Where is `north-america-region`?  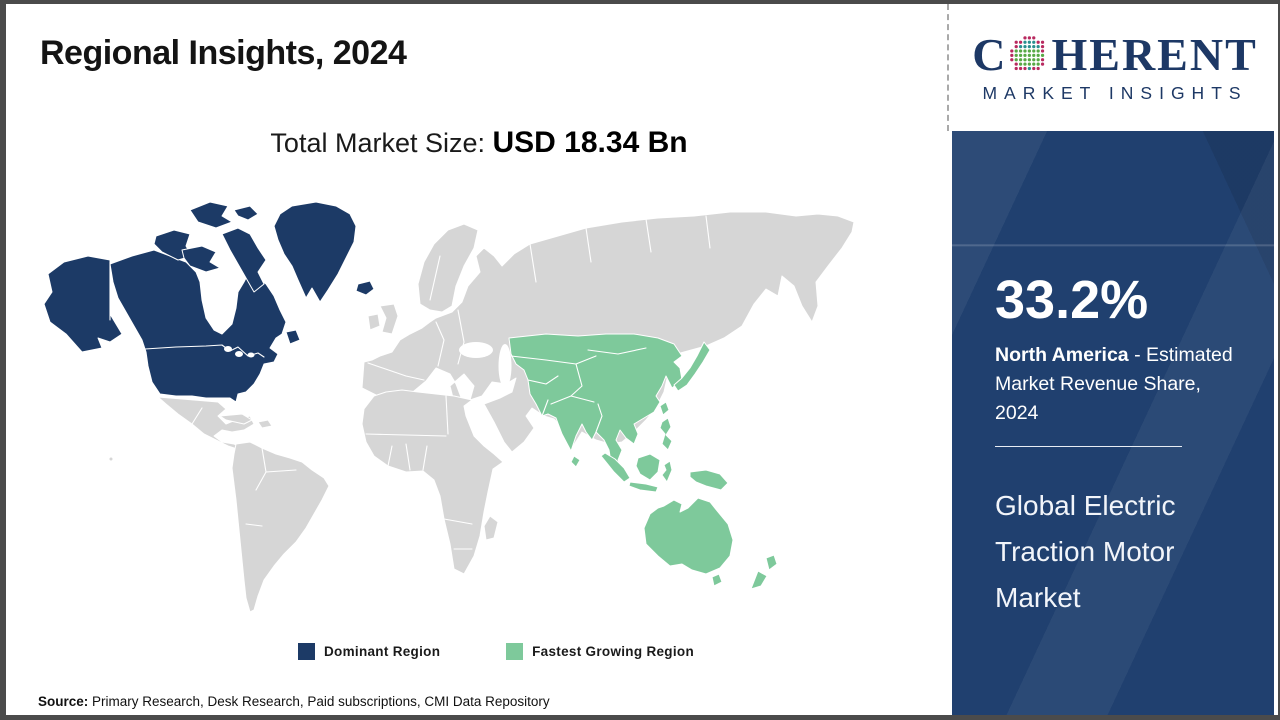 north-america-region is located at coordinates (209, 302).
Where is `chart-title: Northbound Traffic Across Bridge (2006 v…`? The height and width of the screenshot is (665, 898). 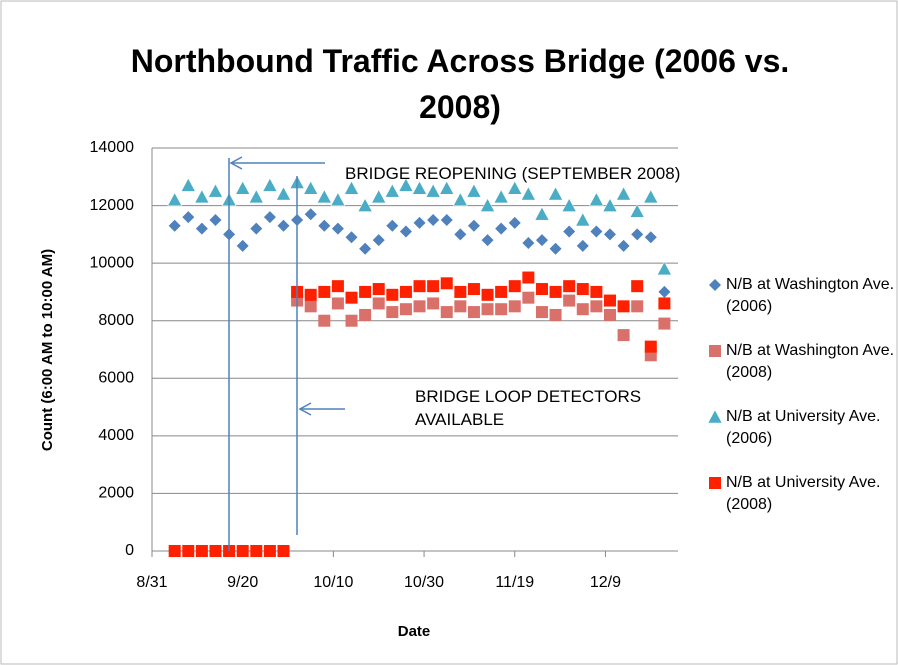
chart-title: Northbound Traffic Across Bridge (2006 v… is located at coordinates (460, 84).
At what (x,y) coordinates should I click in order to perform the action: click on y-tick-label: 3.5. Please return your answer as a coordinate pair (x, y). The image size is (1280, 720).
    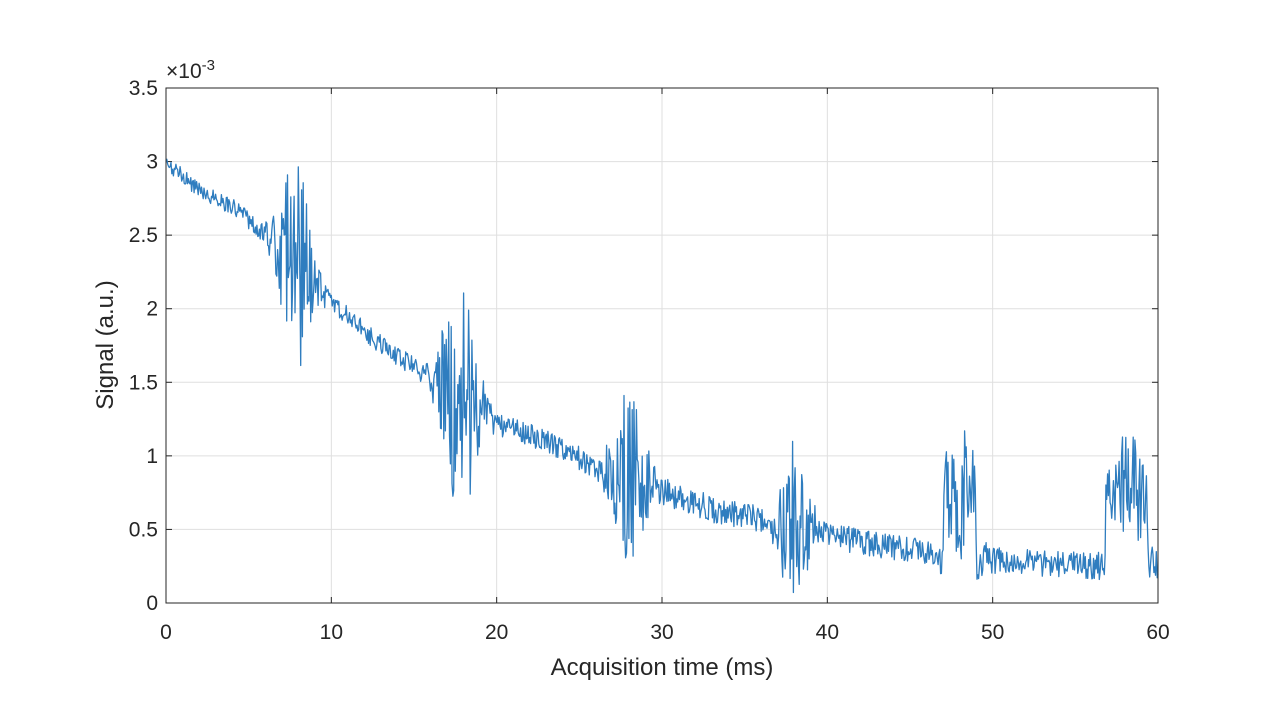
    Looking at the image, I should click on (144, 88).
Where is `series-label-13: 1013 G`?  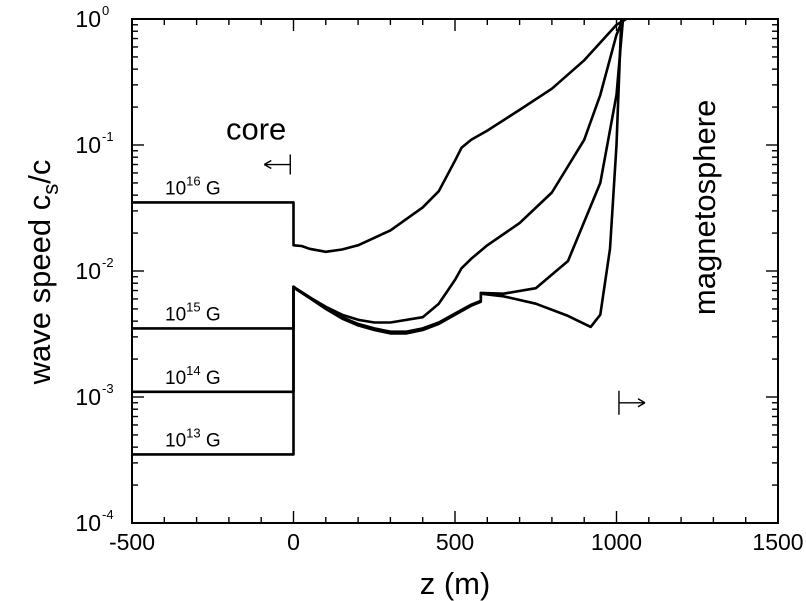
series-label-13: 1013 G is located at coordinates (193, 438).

—————

What the task asks: Arrange the lines above as a numbered list, from the line that contains "is (665, 898)." through the final line, both included and blank lines dropped. Leave the pictures out of your answer.

Solution to this exercise:
1. Where is `chart-title: Northbound Traffic Across Bridge (2006 v…`? The height and width of the screenshot is (665, 898). 
2. chart-title: Northbound Traffic Across Bridge (2006 v… is located at coordinates (460, 84).
3. At what (x,y) coordinates should I click in order to perform the action: click on y-tick-label: 3.5. Please return your answer as a coordinate pair (x, y). The image size is (1280, 720).
4.     Looking at the image, I should click on (144, 88).
5. Where is `series-label-13: 1013 G`?  
6. series-label-13: 1013 G is located at coordinates (193, 438).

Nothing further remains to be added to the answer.